Gün içinde bir kaç defa telefon açtı ve her defasında  "dün gece adımı söylerken titredin, resmen içime işledin. tüylerim diken diken oldu" cümlelerini söyleyerek, önceki geceye bağladı, bende her defasında başka şeyler söyledim ve konuyu değiştirdim.
Sanırım ben daha önce birini hiç bu kadar sevmedim, ya da ilk defa birini seviyorum.

16 Ocak 2014

öylemesine

Bir arkadaşla mesajlaşırken şöyle dedi "ve galiba biz elde edemediklerimizi bize değer vermeyenleri bizi sevmeyenleri daha çok seviyoruz"
Eskiden olsa bende böyle derdim ve hatta böyle düşünüyordum da. Eski dediğim şey de daha bir kaç ay öncesine ait aslında. Yani benim eskilerim bile daha çok yeni. Çünkü o kadar hızlı yaşıyorum ve duygularımı da o kadar yoğun yaşıyorum ki; bazen bir kaç gün önce yaşadığım olayları bile sanki yıllar önce yaşamışım gibi hissettiğim oluyor. Hatta bazen anlatırken "geçen ay" dediğim olayları, arkadaşlarımın hatırlatmasıyla bi bakıyorum aslında daha iki gün önce yaşamışım.
Zaman kavramım bu kadar karmaşıkken, o yüzden benim eski dememi sanki yıllar önceymiş gibi algılamayın. Belki demek istediğim şey daha bir kaç gün öncedir. Çünkü hep yeni şeyler öğreniyorum, öğrendikçe daha yoğun yaşıyorum.
Ve ben aslında deneyimleyerek yaşamayı sevdiğim için, çok daha hızlı yol alıyorum.

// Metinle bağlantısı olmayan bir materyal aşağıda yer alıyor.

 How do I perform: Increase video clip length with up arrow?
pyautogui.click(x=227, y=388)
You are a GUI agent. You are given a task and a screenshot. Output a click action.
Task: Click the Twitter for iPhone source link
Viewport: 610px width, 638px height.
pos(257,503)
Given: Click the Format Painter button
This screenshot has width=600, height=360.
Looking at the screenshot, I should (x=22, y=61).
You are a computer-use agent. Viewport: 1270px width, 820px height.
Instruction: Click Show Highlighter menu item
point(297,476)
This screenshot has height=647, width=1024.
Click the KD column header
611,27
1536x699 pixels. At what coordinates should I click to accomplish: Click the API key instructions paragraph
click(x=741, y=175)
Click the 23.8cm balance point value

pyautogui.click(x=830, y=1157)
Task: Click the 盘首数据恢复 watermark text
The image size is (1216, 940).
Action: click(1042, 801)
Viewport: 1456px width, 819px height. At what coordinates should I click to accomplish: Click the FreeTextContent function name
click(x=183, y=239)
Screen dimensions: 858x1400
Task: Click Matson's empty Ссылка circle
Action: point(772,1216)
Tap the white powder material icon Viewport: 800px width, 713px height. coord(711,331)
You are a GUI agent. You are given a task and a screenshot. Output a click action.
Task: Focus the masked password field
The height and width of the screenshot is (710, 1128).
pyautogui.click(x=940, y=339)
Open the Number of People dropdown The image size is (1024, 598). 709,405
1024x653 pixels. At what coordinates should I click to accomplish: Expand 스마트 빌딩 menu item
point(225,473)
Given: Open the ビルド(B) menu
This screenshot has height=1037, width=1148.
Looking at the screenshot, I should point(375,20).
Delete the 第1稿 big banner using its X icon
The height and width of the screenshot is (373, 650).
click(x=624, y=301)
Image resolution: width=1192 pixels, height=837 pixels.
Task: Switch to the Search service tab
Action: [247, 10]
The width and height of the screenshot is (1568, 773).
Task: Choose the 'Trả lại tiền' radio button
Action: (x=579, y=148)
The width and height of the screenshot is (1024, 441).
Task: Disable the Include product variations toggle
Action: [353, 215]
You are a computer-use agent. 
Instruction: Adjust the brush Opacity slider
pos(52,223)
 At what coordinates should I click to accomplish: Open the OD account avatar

İşte bu kadar hızlı yaşarken ve zaman kavramım da su'dan bile daha hızlı akıp giderken, daha önce inandığım ve doğru bulduğum ve hatta köküne kadar katıldığım şeylere-söylemlere bugün katılmayabilirim, inanmayabilirim. Çünkü sürekli öğreniyorum. Çünkü o doğru bulduğum şey, dünkü öğrenmişliklerime bağlıydı. Bugün yeni şeyler öğrenmiş olduğum için, o doğrularım değişebilir falan filan.

Öğrendiğim şeylerden biri de işte bu "bizi sevmeyenleri daha çok sevmemiz" konusu.
Bence olay tam olarak böyle değil. Yani bizi sevmeyenleri daha çok sevmiyoruz. Sadece boş beleş adamlarız ve  hatta saçma sapan olamayacak kadar anlamsız bir hayatımız var.
Boş beleş adamlar olduğumuz için de; aslında  biz sadece oyalanmayı, bir şeylere aptalca sarılıp onun bizim "önemlimiz" olmasını istiyoruz. Boşlukta olduğumuz için de "onu seviyorum" deyip duruyoruz..
Ama aslında bizimki sevmek bile değil. Sadece uğraşacak bir şeyler bulup, anlamsız olan hayatımızı anlamlı kılma çabasının bir gösterişi. Çünkü gerçekten boş beleş adamlarız, çünkü gerçekten de bir boka yaramıyoruz ve ne yazıkki bir çoğumuz hiçbir bok da olamayacağız.
Bir bok olamayışlarımızı kaldıramadığımız için de, kenimizi bir şeylere adamaya başlıyoruz. İşte birimizi gider damarına uyuşturucu zerk ederek, birimiz gider kendini bir arkadaş ortamına haps ederek, birimiz de gider aşık olarak, sikindirik hayatına anlam katmaya çalışmakla mahf olur. En güçlülerimiz ise; koca bir hiç olduklarını kabullenir, kendi kabullarında zamanlarını doldurmayı ve bu dünyaya hiç gelmemiş gibi yaşamayı tercih edip, sonrasında ise bazen sessizce, bazen de seksizce çekip giderler.
Ben ise hiçbiri olamadım. Ne sessiz olabildim, ne de sekssiz. Hepsini yaşamaya devam ediyorum. Çünkü hayata neden geldiğimi tam anlayamadım. Neden yaşıyoruz ki?
Yani zatren bence; birini sevmek için dünyaya gelmiş olmak fazla basit, birileri için ölmek fazla tanrısal, kendin için yaşamak ise çok gereksiz.
Bir amacımız var ve bu amacımızı ararken, rüzgarın savurduğu yaprak misali ordan ordan oraya gezip duruyoruz.
Neyse işte böyle şeyler düşünüyorum.
sevgiler, saygılar.

07 Ocak 2014

odun ve göz yaşı

ergenlikten yeni çıkmıştım.
günahım bile yoktu.
daha çok acemiydim.
gözlerinle tanıştım, karşılık beklemeden sevmeye kalkıştım.
"karşılıksız da sevmek yok" dedin.
sözlerinle incine incine sevdim seni.
hiç acımadın bana.
kırıldı sağım solum, ağladım tek başıma.
ağlaya ağlaya biraz daha iyi oldum,
yandıkça can'ım, biraz daha sevdim seni.
sonra hiçbir şey yapmamış gibi kalktın gittin.
dayanamadım yokluğuna.
siktirine rağmen toprağımı bıraktım, köklerimi aldım geldim sana.
oysa bir odundum.
ben, seni seve seve insan oldum...


02 Ocak 2014

2014 istediğin gibi gel, istediğin gibi git.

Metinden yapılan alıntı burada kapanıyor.